Dr. Michael Pittman – Principal investigator

I’m a multi-disciplinary vertebrate palaeontologist from HK. I earned a BSc in geology from UCL in 2006 before progressing to an MSc in geoscience (palaeobiology) in 2007. I pursued a PhD on ‘the evolution and biomechanics of dinosaurian tails’ with Profs. Paul Upchurch and John R Hutchinson (RVC) completing in 2012.

My primary research interests are the evolution of dinosaurs (particularly of feathered theropods), fossil imaging (particularly LSF) and the evolutionary biomechanics of vertebrates (especially theropod flight). Much of my work focuses on the study of Chinese dinosaurs with Prof. Xiaoli Wang (Linyi University, Linyi), Prof. Xu Xing (IVPP, Beijing) and Prof. Xiaoting Zheng (Tianyu Museum, Pingyi). This includes past fieldwork in the Chinese Gobi desert that led to the discovery of the dromaeosaurid Linheraptor and the alvarezsaurid Linhenykus as well as important feathered dinosaur discoveries such as the asymmetrically feathered troodontid Jianianhualong and the first quantitative body outline to be reconstructed, based on Anchiornis.
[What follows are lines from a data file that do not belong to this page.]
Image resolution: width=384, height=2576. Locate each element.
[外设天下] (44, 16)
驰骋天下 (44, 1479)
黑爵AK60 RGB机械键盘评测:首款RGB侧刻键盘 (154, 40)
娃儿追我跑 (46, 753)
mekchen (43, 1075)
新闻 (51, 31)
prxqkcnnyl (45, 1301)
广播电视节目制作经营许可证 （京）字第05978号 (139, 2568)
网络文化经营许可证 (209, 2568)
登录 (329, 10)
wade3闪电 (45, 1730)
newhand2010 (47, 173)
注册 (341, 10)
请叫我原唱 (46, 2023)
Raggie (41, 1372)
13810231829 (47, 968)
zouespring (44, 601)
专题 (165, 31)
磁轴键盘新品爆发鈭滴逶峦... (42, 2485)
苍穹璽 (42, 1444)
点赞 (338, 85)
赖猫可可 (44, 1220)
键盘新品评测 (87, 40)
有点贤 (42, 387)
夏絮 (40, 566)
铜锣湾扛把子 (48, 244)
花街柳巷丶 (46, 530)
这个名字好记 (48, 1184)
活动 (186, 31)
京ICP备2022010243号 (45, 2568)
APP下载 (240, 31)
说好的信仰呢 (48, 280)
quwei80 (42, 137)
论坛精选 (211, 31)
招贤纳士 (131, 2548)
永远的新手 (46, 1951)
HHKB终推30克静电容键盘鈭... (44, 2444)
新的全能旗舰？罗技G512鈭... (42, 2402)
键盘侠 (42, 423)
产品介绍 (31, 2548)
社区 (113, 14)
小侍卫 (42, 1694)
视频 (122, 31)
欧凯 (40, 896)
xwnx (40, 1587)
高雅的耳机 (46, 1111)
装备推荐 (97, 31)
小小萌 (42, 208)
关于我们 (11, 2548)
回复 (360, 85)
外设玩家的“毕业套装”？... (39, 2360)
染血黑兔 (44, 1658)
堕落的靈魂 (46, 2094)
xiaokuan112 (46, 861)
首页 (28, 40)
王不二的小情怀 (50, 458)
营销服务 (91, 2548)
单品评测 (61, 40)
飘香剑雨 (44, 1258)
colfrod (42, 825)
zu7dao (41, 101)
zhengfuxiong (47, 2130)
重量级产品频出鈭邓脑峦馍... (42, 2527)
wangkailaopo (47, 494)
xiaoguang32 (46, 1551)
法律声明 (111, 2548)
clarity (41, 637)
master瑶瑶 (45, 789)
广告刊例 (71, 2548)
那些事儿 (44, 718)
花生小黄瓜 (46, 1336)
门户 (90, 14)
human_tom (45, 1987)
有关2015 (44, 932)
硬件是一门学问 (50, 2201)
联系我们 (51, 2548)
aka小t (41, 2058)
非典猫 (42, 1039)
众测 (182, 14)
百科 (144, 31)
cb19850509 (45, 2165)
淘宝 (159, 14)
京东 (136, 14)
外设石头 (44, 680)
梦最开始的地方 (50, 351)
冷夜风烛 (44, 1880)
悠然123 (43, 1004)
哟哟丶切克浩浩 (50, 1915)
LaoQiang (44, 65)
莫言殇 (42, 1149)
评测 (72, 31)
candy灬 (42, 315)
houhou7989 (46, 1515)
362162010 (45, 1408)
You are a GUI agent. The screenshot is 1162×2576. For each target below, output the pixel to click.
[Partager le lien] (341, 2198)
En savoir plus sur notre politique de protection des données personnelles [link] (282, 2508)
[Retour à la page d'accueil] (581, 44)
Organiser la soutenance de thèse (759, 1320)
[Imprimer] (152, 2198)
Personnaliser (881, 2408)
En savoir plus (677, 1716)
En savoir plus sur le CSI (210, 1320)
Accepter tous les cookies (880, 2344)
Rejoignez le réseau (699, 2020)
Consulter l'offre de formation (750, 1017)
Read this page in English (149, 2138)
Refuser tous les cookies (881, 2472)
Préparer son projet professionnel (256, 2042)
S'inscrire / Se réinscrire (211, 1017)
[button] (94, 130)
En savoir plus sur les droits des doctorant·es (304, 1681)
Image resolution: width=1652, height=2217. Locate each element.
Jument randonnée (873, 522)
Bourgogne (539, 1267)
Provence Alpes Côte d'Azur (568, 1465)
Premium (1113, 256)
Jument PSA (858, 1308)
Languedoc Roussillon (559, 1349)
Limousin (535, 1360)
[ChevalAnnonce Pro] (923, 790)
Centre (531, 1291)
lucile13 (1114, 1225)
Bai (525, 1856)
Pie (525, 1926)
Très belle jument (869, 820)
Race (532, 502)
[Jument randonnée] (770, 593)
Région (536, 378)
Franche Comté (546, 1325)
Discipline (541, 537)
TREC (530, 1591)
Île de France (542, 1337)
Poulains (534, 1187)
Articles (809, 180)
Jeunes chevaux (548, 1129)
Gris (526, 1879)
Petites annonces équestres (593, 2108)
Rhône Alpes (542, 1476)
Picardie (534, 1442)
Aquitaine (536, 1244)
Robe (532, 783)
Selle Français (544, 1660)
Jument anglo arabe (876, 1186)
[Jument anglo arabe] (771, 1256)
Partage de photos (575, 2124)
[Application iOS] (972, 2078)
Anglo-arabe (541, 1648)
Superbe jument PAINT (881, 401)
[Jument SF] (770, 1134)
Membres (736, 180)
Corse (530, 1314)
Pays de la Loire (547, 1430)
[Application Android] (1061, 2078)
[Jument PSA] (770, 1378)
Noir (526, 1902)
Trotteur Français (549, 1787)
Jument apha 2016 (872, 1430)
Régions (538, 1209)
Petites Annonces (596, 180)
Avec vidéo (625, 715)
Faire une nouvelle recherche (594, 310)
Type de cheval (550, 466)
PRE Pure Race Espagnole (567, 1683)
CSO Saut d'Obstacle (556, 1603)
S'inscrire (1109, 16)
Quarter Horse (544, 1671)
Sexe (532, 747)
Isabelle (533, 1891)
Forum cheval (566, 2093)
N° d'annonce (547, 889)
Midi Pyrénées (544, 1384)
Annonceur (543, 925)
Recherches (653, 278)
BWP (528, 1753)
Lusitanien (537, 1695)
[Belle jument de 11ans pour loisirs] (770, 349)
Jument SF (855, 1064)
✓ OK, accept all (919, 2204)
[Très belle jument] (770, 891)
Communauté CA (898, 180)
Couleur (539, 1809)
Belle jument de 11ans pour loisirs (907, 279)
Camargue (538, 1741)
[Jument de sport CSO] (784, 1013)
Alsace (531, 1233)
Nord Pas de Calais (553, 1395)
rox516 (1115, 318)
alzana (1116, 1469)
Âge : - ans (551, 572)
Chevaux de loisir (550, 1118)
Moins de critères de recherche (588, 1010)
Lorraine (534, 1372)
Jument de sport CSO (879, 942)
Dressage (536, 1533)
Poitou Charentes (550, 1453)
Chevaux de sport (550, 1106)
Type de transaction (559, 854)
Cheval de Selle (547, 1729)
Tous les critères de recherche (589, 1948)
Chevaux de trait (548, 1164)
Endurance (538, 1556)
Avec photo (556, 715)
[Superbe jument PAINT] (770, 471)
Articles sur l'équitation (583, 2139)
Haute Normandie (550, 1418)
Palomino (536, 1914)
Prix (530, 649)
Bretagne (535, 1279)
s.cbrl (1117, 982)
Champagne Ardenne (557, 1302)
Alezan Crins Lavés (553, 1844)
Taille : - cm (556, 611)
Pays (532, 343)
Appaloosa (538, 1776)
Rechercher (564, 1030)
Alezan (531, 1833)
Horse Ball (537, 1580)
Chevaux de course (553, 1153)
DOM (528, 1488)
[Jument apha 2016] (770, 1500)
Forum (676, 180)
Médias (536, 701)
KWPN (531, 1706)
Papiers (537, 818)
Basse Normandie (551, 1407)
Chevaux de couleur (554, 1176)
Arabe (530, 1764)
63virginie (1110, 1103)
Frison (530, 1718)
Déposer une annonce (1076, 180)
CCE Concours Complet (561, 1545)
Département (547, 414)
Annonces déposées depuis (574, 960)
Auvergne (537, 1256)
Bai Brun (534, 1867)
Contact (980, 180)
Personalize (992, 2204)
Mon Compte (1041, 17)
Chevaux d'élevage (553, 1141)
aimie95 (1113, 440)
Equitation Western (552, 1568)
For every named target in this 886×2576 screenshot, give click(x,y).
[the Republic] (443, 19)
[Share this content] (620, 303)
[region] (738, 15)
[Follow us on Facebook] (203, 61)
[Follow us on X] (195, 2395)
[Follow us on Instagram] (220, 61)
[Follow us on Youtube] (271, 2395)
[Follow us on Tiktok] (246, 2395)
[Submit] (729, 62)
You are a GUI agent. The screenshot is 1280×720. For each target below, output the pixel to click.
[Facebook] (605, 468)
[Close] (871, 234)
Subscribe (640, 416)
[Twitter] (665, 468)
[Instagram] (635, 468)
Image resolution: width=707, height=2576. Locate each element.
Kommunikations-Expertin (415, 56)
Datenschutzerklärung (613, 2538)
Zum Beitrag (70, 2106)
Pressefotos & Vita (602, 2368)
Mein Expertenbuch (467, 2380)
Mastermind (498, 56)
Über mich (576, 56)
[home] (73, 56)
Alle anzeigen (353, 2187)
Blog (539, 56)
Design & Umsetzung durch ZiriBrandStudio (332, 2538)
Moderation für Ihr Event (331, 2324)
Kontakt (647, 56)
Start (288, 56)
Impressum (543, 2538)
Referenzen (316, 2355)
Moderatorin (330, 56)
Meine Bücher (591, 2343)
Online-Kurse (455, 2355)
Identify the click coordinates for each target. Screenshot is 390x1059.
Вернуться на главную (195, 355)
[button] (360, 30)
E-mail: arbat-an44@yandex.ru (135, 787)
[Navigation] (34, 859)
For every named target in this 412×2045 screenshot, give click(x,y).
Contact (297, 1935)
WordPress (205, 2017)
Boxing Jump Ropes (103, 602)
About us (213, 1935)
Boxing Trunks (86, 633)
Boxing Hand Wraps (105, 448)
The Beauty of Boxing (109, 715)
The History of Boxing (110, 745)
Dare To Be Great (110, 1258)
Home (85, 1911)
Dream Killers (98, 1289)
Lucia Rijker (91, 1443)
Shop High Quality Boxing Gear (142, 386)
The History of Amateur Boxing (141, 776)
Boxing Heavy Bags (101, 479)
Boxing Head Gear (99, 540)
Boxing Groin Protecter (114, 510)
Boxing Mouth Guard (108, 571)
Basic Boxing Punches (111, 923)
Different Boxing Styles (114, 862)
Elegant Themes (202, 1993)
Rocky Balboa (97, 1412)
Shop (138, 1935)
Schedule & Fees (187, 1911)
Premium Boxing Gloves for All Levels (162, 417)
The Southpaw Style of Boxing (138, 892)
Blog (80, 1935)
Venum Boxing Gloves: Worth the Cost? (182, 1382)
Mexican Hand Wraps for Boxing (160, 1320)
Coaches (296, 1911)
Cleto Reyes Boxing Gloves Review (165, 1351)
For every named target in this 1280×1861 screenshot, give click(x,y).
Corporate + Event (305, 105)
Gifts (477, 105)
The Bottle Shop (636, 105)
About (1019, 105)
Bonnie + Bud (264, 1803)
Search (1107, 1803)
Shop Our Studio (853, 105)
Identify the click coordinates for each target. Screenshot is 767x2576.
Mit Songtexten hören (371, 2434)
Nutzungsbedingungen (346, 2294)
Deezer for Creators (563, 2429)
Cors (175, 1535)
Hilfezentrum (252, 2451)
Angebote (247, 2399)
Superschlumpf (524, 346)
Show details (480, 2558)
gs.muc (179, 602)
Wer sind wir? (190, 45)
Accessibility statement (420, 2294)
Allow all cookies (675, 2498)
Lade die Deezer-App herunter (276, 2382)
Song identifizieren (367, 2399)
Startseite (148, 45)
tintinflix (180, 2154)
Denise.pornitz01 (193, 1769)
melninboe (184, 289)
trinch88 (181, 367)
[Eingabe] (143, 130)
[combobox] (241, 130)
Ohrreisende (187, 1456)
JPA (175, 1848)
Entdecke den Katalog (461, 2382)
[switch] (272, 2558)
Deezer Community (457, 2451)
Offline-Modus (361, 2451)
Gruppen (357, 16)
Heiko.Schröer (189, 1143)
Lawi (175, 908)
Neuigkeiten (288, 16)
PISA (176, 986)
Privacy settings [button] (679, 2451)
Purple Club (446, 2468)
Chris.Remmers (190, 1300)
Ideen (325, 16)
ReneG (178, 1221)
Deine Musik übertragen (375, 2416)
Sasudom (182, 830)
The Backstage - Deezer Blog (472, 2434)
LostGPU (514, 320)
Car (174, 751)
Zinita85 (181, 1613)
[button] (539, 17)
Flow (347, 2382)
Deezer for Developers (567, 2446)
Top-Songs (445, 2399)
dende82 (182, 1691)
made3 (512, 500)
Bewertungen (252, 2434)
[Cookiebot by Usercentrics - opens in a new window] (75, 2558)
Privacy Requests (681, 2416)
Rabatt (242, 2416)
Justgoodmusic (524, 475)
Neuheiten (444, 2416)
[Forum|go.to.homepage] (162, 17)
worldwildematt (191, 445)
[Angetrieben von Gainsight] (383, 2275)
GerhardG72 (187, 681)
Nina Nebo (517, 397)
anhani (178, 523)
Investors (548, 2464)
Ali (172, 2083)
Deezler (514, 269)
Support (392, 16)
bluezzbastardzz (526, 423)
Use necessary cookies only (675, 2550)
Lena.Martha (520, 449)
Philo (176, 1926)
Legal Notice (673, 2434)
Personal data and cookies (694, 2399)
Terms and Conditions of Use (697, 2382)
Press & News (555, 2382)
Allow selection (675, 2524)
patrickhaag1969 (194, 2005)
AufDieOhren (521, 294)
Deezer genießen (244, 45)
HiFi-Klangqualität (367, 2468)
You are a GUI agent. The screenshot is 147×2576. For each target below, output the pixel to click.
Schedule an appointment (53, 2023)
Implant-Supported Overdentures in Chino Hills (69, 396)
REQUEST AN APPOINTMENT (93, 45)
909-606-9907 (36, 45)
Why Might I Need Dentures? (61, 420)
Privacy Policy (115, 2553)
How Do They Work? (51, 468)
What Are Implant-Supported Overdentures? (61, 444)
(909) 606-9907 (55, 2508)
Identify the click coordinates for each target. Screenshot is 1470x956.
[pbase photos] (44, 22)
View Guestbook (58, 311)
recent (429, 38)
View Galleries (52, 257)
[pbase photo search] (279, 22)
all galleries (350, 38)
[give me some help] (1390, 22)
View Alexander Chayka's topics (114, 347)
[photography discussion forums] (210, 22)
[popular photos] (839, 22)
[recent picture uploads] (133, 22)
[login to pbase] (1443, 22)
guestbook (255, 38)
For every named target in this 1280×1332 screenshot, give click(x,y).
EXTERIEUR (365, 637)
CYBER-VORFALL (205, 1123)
I lead the Vertebrate Palaeontology Laboratory which includes 4 PhD students, a number of undergraduates and volunteers as well as an international group of research associates. I produced and instruct HKU’s award-winning prize-nominated free online course Dinosaur Ecosystems. I am the Assistant Dean (e-learning) of the Faculty of Science as well as the Outreach Committee Chairman and Advisory Board Secretary for the Department of Earth Sciences.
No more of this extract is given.